Ist auch SaSe solidaritätsvergessen?
Das mit der Solidarität ist echt gut! Versteht SaSe das jetzt richtig: Dieses Verständnis von Solidarität umfasse den Verzicht auf Medienkritik? Und ist Solidarität eine Einbahnstraße? Wenn nein: Wo erfahren denn Blogger Solidarität mit ihren freien Journalistenkollegen?

SaSe ist ja noch ganz jung und ganz neu. Wer liest das schon? Oder muss dieser Blog jetzt auch eine öffentliche Replik von Antje Hildebrandt gewärtigen? SaSe hätte sie gern selbst um eine Stellungnahme gebeten, aber Kontaktdaten der Solidarität Definierenden sind nicht eruierbar und eine Kontaktbitte an das Magazin Focus, für das Hildebrandt ebenfalls schreibt, wurde gleich gar nicht beantwortet.

Hildebrandt zitiert es selbst:  „Es gibt ein ungeschriebenes Gesetz, wonach man einen Text nur an eine überregionale Tageszeitung verkaufen darf“ (ibid.).

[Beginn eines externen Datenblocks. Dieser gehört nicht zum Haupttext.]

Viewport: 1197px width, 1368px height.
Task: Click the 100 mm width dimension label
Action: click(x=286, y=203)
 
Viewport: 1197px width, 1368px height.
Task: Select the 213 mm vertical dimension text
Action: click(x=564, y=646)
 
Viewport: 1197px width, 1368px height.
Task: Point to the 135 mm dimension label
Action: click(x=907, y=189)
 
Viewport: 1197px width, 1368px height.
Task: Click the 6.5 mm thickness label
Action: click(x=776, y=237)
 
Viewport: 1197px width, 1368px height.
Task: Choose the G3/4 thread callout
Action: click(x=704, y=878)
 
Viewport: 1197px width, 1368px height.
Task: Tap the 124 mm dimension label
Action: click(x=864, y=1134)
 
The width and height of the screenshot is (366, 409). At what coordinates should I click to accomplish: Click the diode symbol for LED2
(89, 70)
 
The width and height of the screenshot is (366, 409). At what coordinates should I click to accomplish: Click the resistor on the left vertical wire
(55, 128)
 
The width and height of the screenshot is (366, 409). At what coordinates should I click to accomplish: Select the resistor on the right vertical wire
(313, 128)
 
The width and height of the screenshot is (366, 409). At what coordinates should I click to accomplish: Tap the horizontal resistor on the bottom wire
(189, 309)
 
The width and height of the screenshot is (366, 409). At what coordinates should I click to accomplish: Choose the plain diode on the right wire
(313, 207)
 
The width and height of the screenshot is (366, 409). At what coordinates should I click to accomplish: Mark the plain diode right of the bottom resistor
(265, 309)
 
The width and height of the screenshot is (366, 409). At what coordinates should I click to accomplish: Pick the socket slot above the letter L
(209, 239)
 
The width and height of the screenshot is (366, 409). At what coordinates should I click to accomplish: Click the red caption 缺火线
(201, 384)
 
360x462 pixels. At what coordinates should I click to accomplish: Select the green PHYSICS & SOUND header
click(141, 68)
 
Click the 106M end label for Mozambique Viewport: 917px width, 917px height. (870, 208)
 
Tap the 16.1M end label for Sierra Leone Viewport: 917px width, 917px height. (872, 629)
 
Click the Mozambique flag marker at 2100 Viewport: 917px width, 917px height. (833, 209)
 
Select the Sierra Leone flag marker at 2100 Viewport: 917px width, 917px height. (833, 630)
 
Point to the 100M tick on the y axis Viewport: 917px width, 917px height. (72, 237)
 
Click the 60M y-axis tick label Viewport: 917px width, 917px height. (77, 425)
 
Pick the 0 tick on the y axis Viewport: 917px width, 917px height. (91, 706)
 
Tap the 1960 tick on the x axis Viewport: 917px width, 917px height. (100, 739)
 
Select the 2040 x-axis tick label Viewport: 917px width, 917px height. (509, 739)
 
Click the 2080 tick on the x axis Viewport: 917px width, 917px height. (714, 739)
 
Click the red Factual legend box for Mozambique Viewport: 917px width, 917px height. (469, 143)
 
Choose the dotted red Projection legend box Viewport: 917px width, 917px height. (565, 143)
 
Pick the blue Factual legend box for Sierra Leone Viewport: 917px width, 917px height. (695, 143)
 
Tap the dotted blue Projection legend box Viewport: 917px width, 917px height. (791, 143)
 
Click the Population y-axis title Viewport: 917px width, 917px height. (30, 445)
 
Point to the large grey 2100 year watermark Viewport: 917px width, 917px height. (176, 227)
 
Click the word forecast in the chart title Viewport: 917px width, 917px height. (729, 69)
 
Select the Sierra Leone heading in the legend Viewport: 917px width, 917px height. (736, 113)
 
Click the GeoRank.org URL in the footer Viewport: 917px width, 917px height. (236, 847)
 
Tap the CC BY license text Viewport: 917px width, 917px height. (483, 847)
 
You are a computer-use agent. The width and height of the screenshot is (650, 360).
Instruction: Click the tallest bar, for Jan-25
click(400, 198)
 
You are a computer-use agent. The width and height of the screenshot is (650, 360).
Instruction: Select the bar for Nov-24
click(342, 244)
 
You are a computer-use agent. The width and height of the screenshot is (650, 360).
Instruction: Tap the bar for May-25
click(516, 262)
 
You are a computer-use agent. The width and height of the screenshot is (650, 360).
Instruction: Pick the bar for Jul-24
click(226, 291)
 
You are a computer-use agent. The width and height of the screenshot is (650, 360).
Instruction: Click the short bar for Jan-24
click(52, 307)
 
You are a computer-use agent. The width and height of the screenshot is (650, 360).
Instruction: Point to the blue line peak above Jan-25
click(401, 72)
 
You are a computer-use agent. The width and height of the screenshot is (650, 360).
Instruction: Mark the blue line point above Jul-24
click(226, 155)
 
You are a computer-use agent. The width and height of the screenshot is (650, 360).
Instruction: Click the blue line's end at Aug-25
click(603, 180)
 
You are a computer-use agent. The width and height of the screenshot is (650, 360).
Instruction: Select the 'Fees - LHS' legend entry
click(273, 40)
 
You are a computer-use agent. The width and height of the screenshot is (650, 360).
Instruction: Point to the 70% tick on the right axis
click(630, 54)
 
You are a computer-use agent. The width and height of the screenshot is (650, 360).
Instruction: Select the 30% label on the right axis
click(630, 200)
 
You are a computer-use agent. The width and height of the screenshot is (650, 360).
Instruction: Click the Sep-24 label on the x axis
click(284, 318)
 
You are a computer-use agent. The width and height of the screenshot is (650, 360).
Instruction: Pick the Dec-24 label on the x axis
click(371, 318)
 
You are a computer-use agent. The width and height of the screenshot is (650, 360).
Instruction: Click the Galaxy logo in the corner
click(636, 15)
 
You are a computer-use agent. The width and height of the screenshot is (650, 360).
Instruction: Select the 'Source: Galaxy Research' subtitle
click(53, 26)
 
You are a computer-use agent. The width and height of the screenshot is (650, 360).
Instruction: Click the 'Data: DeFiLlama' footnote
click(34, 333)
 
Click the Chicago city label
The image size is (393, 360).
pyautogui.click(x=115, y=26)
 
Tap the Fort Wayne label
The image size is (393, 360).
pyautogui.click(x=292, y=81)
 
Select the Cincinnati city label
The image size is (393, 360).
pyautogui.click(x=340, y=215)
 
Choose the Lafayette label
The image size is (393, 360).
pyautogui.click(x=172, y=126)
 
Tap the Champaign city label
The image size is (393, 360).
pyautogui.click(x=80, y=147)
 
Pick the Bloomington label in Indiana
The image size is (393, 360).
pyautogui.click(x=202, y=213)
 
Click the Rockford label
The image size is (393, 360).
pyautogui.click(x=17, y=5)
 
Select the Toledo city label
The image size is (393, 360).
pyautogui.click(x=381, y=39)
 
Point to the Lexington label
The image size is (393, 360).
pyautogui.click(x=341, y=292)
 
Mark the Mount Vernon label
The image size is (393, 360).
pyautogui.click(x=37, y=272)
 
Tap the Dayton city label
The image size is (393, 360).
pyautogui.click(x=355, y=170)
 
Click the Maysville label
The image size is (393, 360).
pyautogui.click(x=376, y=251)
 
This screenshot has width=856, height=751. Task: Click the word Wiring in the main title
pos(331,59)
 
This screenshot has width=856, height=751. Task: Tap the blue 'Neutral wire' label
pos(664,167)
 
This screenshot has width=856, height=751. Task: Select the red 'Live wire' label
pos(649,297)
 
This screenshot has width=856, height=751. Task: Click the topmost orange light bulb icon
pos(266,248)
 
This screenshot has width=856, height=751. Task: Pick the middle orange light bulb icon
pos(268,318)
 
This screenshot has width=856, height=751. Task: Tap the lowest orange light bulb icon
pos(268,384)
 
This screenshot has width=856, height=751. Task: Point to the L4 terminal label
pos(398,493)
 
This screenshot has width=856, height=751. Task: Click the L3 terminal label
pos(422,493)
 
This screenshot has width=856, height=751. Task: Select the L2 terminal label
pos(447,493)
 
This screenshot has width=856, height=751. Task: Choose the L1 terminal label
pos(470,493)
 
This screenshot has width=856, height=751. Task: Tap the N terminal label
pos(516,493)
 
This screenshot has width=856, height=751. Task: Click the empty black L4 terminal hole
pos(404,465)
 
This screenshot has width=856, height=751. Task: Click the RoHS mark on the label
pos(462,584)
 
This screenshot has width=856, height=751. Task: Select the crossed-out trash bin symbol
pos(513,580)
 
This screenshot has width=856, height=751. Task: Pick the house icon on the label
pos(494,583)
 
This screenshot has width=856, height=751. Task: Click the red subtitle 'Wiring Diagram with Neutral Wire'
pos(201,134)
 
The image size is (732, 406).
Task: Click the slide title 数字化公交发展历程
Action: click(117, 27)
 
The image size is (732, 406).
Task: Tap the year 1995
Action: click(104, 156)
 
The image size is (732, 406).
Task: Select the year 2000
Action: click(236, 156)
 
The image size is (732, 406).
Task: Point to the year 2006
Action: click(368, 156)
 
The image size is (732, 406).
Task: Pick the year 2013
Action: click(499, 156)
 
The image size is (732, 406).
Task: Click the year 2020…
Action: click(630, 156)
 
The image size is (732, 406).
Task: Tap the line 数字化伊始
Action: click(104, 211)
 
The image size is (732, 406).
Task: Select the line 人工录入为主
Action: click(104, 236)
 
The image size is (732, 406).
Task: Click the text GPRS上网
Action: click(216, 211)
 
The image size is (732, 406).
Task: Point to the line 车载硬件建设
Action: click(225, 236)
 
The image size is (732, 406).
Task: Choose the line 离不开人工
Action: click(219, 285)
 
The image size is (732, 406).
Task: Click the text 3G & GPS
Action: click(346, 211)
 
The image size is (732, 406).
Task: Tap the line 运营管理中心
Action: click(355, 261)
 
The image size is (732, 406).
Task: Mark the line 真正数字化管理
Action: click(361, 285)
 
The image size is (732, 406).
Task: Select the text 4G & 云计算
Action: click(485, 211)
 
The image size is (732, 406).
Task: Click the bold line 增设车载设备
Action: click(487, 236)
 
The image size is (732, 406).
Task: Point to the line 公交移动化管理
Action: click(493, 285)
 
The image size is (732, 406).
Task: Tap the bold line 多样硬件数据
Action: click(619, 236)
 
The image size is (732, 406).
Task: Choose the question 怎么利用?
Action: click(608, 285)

Ronnie Grabs Kommentar vor jener Replik geht in die ähnliche Richtung:

Mehrfachverwertungen von freien Journalisten sind zweischneidig, die Meinungen darüber gehen sogar hier intern auseinander. Peter Sennhauser ist der Meinung, es sei völlig normal, dass freie Journalisten ihre Beiträge an verschiedene Publikationen verkaufen. Eben auch, weil diese sich in ihrem Verbreitungsgebiet nicht überschneiden. Ich dagegen frage mich, ob das heute immer noch gilt, wo alles im Internet publiziert wird und alle alles lesen.
(Netzwertig.com Ronnie Grab 09.06.2007: Eine Replik an Stefan Niggemeier)

Zweit- und Mehrfachverwertungen von journalistischen Texten gehört nicht zum Thema dieses Blogs. SaSe war es lediglich enorm was wichtig, die Leser darüber zu informieren, dass sie mit den Zwillingskritiken von Antje Hildebrandt in Die Welt und in der Stuttgarter Zeitung nicht getäuscht werden sollten.

Im Übrigen schmerzt diese nur vermeintliche Kritik an Antje Hildebrandt SaSe deshalb ganz besonders, weil die Journalistin von rechten Schmierfinken auf den übelsten diesbezüglichen Portalen in der bekannten miesen Diktion angegangen und beleidigt wird. In diesem Punkt erklärt sich dieser Blog dann doch und uneingeschränkt solidarisch!

Im Übrigen muss sich die Kritik an diesem dokumentierten Fall einer Mehrfachveröffentlichung ja auch nicht zwingend an den Verkäufer, sondern vorzüglich an den Käufer richten? Siehe oben … Ronnie Grab … heute, „wo alles im Internet publiziert wird“!